The rapid push toward federal health information technology deregulation promises to streamline administrative workflows, but it simultaneously threatens to leave the most vulnerable segments of the medical landscape behind in a wave of technical obsolescence. As the Assistant Secretary for Technology Policy and the Office of the National Coordinator for Health Information Technology (ASTP/ONC) advance their latest rule intended to unleash prosperity through interoperability, the American Health Care Association and National Center for Assisted Living (AHCA/NCAL) raised serious alarms. While the initiative sought to reduce the burden on technology vendors and healthcare providers, the association identified a critical disconnect between the broad goals of the mandate and the operational realities of nursing homes. This regulatory shift appeared to prioritize the speed of innovation over the stability of the Long-Term and Post-Acute Care sector, which often operates on much thinner margins than the hospital systems that typically dominate federal policy discussions.
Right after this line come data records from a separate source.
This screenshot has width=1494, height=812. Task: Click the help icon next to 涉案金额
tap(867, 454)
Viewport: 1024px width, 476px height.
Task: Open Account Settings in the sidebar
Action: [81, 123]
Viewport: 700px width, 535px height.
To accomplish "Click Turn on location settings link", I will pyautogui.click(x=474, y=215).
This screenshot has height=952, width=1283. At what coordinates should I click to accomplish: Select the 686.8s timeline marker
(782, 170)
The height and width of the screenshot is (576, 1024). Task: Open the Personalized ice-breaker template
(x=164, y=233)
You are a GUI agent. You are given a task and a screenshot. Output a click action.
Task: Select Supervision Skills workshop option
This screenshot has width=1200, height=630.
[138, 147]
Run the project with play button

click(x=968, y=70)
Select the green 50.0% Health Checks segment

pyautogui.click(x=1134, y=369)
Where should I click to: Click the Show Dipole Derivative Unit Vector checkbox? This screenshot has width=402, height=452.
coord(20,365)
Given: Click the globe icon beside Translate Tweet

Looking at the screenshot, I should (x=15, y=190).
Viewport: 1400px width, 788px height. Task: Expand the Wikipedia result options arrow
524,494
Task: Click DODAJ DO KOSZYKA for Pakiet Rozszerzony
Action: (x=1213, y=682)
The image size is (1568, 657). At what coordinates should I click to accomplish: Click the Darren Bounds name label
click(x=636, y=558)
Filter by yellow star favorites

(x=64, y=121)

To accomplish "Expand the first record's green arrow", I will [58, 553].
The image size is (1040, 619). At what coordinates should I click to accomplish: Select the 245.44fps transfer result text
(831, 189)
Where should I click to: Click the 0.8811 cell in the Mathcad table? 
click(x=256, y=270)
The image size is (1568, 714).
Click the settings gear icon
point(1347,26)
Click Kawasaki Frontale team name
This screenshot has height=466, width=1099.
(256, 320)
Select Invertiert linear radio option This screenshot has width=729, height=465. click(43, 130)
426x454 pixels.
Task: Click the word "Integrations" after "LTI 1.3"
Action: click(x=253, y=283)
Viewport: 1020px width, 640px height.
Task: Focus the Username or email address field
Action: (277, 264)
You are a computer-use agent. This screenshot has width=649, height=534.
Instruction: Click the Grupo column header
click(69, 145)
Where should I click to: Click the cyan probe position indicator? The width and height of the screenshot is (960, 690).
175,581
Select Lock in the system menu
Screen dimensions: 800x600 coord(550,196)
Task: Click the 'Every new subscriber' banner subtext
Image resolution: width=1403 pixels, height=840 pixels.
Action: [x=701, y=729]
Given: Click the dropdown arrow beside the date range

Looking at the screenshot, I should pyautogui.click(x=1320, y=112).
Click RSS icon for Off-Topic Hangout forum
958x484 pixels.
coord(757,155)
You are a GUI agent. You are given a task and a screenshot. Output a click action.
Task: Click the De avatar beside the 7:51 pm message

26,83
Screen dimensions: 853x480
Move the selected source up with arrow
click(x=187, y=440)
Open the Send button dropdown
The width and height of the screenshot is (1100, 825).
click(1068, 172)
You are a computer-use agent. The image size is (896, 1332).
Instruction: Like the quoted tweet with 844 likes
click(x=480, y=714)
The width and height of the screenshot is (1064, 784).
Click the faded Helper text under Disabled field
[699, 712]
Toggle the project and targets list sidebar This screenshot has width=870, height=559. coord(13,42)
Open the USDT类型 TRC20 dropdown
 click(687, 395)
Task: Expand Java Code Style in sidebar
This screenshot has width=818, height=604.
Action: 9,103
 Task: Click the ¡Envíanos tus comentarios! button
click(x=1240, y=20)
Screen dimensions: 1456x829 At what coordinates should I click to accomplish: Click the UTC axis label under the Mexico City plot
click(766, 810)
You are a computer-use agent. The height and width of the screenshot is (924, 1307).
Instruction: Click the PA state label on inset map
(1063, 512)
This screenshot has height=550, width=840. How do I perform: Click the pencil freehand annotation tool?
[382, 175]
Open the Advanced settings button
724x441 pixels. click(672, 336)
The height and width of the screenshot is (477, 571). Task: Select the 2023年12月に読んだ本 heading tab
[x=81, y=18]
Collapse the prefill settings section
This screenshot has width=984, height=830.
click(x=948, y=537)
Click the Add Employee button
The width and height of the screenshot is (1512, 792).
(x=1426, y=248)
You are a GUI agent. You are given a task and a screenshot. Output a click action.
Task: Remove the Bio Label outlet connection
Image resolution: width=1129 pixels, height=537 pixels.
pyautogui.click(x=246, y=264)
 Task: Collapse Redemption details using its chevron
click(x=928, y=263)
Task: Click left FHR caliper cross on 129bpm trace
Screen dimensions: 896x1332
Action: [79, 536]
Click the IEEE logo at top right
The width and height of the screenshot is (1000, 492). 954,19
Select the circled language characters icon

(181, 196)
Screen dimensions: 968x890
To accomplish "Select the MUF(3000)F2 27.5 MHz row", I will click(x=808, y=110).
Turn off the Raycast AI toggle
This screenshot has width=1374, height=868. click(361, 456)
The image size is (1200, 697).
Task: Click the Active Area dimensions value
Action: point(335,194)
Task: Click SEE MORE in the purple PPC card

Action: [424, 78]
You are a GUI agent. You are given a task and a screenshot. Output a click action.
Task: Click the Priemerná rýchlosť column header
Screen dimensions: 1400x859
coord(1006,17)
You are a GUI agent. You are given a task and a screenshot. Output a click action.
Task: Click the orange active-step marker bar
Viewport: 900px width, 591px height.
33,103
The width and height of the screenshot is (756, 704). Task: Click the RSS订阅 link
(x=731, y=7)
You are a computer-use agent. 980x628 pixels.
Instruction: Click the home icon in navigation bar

The Disparity: Acute Care Bias and Financial Risk
Central to the critique of the proposed deregulation was the assertion that federal health IT policies functioned primarily as tools for acute care settings, often ignoring the unique workflows found in post-acute environments. By removing specific certification criteria without conducting a targeted impact analysis for long-term care, the government risked a significant decline in vendor support for essential functionalities like privacy protections and clinical information reconciliation. These features were not merely optional upgrades but were foundational to the safe transfer of residents between facilities. Furthermore, the tightening of exceptions regarding information blocking introduced a substantial financial hazard for providers who lacked the sophisticated interoperable technology required for compliance. Without the necessary digital infrastructure, many LTPAC members faced the prospect of heavy fines for failing to meet standards that their current software vendors were not yet equipped to support.
To address these looming challenges, the association developed a framework of recommendations that focused on maintaining safety while advocating for transparency across the digital landscape. It urged for a gradual phase-in of modifications to privacy and security criteria, ensuring that transitions of care and medication safety remained uncompromised by rapid legislative shifts. Meaningful oversight of AI-driven decision-making tools became a primary concern, as the association insisted on the necessity of algorithm safety and transparency to protect residents from automated errors. To empower facilities during this transition, the organization promoted the use of model contract language designed to help providers secure specific performance guarantees from their technology partners. These proactive measures sought to bridge the gap between high-level deregulation and the practical needs of the workforce. By advocating for extended timelines, the group ensured that care quality remained at the forefront of the technological evolution.